■ Your task ■
Write out all of the records exactly once more and skip the images.

■ Provided records ■
- - -

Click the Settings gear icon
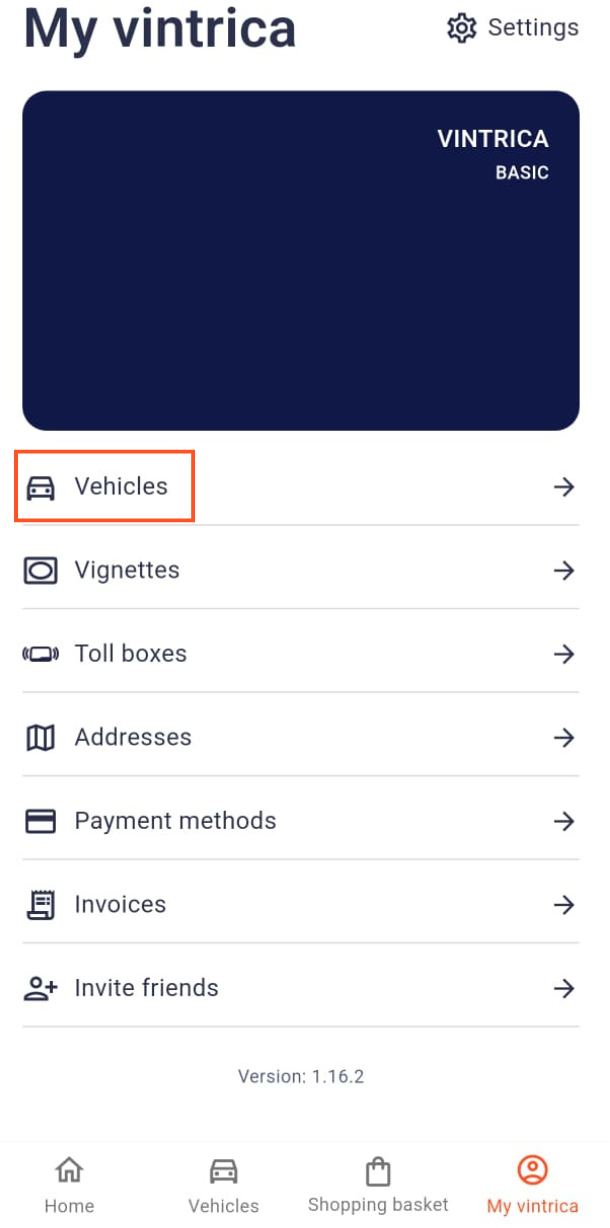The width and height of the screenshot is (610, 1228). (x=461, y=28)
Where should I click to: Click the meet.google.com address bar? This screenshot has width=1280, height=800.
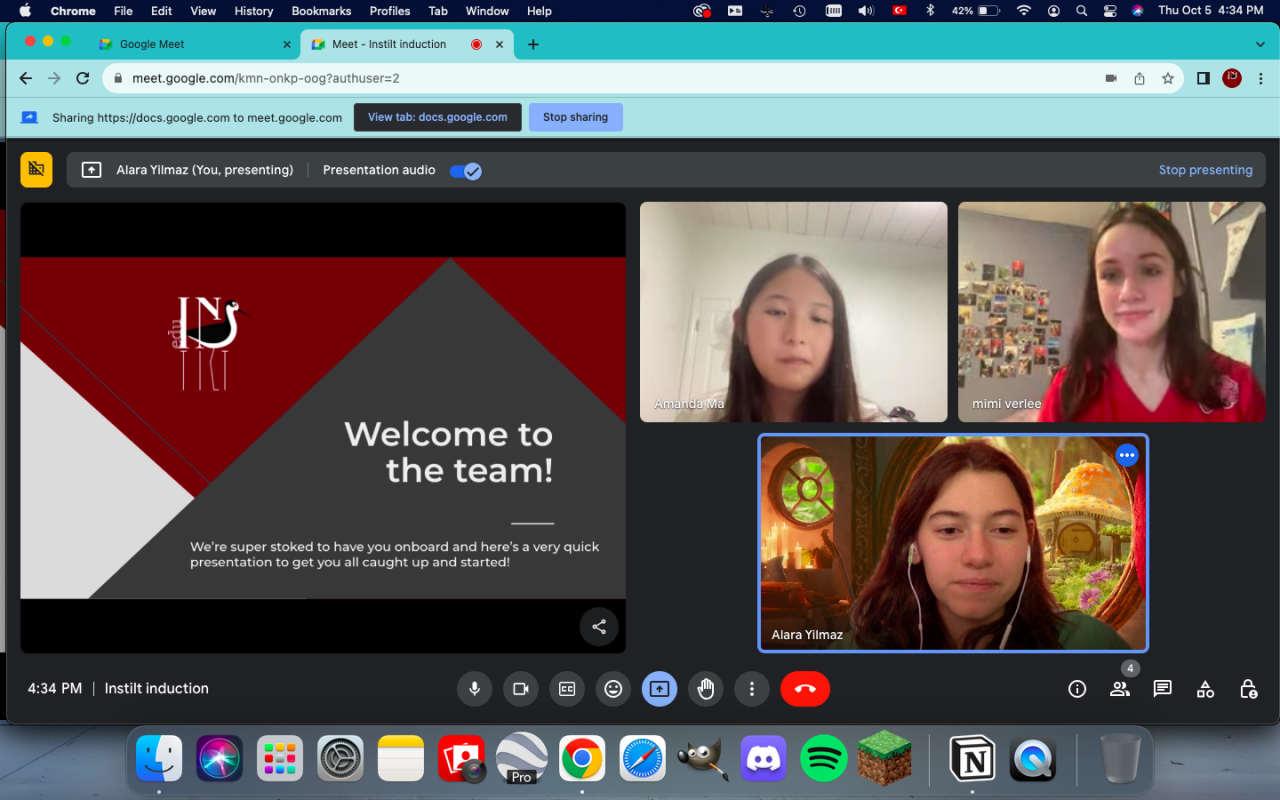coord(600,78)
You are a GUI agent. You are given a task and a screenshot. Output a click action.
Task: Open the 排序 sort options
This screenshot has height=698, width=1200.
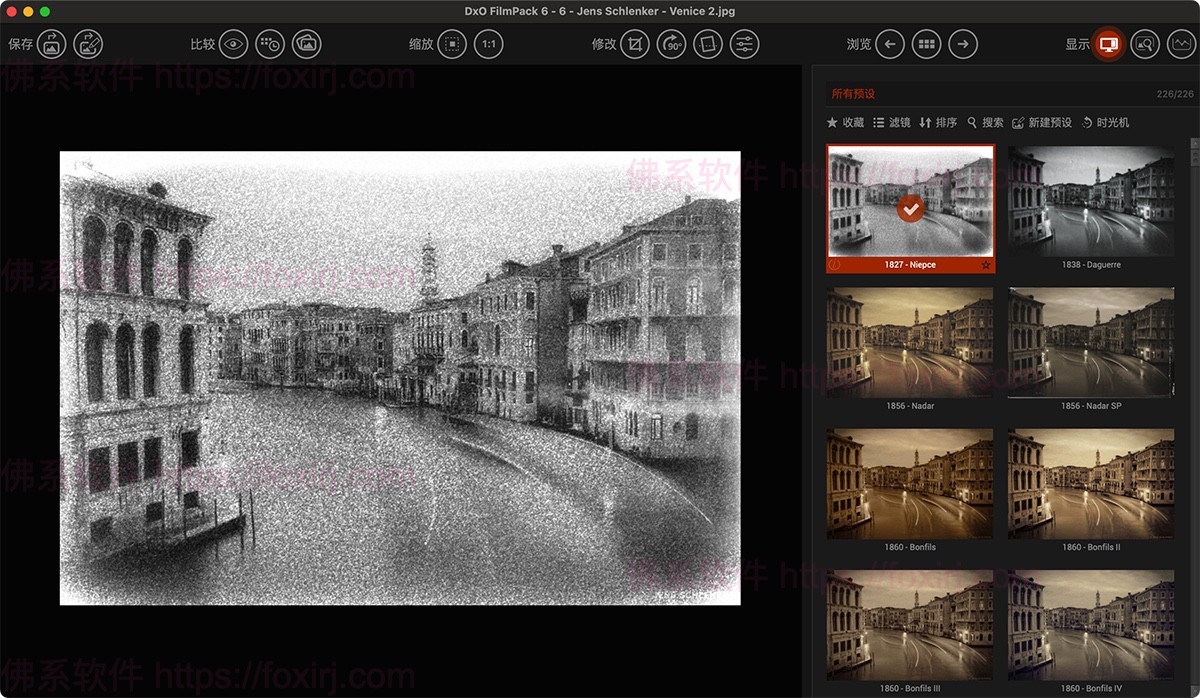coord(938,122)
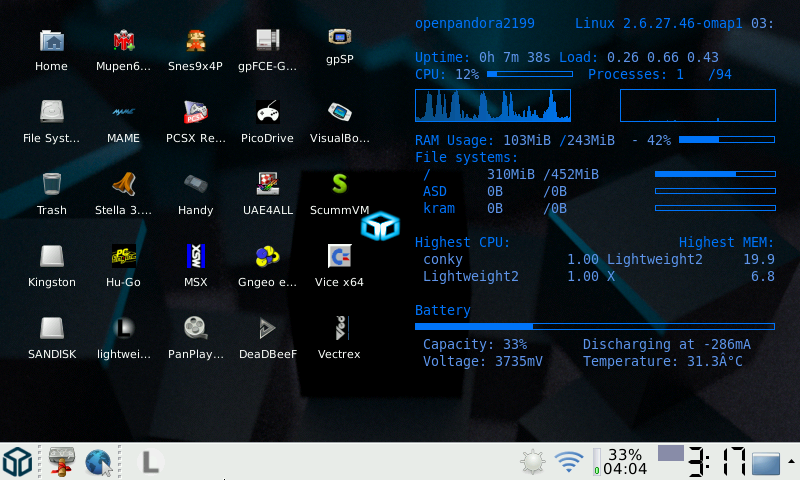
Task: Open the Trash on the desktop
Action: pyautogui.click(x=52, y=185)
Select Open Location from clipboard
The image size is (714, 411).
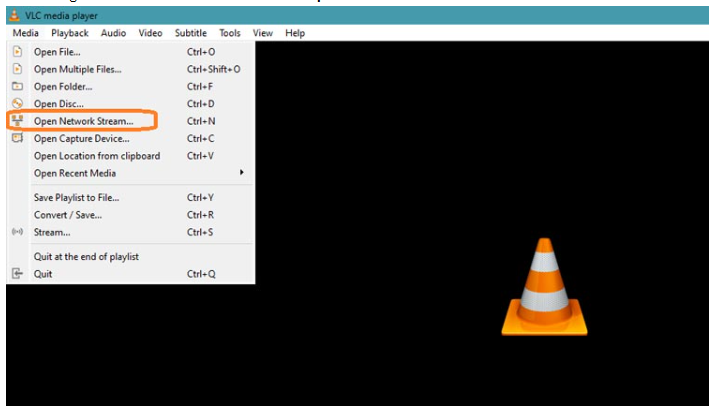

- - -

■ Task result ■
Click the Settings gear icon
The width and height of the screenshot is (610, 1228). (x=461, y=28)
Where should I click to: Click the meet.google.com address bar? This screenshot has width=1280, height=800.
coord(600,78)
You are a GUI agent. You are given a task and a screenshot. Output a click action.
Task: Open the 排序 sort options
This screenshot has height=698, width=1200.
coord(938,122)
Task: Open the Trash on the desktop
Action: pyautogui.click(x=52, y=185)
Select Open Location from clipboard
The image size is (714, 411).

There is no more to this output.